> PROBLEM TO SOLVE
The listing below contains a span that opens with the line containing "This screenshot has width=568, height=466." and closes with the line containing "Task: Click the yellow number 1 badge". Return that span exactly.

> DATA TO USE
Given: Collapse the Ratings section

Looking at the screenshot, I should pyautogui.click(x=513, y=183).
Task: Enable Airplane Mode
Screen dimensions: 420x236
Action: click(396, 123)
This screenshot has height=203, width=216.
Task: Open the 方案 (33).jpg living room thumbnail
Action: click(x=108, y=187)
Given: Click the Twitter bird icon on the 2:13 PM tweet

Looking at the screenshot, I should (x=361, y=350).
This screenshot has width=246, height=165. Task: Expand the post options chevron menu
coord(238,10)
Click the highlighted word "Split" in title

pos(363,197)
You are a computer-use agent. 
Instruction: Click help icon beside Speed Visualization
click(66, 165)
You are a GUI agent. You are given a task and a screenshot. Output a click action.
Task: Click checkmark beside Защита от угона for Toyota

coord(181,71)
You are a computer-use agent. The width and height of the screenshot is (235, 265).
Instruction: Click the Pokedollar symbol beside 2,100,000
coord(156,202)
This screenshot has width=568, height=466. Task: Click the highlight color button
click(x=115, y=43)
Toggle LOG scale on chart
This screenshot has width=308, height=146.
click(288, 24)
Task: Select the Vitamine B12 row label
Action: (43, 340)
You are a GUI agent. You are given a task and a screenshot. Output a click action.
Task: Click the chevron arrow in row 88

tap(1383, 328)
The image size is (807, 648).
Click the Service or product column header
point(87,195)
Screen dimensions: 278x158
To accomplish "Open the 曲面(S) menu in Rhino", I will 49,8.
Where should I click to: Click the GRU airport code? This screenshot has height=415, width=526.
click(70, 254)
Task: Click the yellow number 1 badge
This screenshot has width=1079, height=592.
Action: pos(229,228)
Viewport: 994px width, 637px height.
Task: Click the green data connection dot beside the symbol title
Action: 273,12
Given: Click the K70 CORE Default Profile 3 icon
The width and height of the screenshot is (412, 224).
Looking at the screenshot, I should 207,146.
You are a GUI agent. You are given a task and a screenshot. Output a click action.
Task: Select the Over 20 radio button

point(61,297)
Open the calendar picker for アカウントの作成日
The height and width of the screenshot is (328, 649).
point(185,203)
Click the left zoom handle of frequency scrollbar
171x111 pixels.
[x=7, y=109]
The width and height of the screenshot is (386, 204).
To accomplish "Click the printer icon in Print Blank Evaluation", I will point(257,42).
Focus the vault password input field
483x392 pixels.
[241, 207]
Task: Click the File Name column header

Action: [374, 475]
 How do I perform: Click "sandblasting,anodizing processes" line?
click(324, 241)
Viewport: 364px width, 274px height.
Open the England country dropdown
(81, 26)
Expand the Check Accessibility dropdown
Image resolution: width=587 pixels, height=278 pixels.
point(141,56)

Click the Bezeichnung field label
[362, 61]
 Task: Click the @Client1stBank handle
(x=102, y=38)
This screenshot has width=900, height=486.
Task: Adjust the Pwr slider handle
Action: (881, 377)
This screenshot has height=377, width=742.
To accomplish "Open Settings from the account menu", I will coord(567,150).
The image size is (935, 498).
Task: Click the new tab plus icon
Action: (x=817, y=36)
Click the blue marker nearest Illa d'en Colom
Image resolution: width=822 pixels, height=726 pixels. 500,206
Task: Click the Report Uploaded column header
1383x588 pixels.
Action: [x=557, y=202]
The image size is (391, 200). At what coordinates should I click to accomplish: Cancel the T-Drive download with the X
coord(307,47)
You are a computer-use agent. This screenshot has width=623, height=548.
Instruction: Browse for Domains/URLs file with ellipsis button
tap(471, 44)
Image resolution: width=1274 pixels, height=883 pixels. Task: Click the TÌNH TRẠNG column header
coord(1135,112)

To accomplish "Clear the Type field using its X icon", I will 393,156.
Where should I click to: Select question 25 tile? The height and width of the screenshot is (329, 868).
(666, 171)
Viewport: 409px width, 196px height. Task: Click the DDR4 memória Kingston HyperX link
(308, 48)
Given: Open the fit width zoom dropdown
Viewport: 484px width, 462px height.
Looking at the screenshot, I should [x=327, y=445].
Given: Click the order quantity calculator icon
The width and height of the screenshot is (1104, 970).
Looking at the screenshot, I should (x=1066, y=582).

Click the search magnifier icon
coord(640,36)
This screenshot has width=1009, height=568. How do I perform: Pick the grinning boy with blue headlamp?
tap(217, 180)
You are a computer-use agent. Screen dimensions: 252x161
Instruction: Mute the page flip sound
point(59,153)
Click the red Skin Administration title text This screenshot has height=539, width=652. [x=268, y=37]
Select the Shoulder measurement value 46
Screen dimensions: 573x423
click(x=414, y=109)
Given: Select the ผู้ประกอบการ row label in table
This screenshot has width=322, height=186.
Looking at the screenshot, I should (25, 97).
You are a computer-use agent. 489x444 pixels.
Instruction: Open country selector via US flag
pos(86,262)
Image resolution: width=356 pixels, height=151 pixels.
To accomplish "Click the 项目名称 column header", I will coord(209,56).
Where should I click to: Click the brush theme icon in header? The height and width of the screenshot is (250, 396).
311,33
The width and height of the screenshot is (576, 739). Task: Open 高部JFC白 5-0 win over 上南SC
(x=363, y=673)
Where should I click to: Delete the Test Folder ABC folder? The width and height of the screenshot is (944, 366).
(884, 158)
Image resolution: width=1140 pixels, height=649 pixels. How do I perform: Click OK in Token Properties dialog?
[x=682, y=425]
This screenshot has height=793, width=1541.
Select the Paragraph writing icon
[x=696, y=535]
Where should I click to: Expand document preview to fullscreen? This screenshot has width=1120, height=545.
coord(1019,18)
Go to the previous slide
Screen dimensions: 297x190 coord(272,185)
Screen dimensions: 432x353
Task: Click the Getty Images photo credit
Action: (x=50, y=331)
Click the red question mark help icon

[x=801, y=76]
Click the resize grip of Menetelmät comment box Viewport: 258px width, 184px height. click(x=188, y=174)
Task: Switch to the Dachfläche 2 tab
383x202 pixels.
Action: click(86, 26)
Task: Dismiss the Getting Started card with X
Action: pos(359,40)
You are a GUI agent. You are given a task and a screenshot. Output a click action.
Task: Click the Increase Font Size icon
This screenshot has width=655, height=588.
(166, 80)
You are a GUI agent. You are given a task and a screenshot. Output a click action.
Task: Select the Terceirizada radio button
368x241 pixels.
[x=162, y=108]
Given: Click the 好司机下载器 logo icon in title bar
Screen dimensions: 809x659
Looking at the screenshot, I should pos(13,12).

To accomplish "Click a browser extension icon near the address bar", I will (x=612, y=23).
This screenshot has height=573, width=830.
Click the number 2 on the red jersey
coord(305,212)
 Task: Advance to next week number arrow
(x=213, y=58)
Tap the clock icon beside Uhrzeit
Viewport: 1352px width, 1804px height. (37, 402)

> RESULT FOR THIS TASK
This screenshot has width=568, height=466. Task: Click the highlight color button
click(x=115, y=43)
Toggle LOG scale on chart
This screenshot has width=308, height=146.
click(288, 24)
Task: Select the Vitamine B12 row label
Action: (43, 340)
You are a GUI agent. You are given a task and a screenshot. Output a click action.
Task: Click the chevron arrow in row 88

tap(1383, 328)
The image size is (807, 648).
Click the Service or product column header
point(87,195)
Screen dimensions: 278x158
To accomplish "Open the 曲面(S) menu in Rhino", I will 49,8.
Where should I click to: Click the GRU airport code? This screenshot has height=415, width=526.
click(70, 254)
Task: Click the yellow number 1 badge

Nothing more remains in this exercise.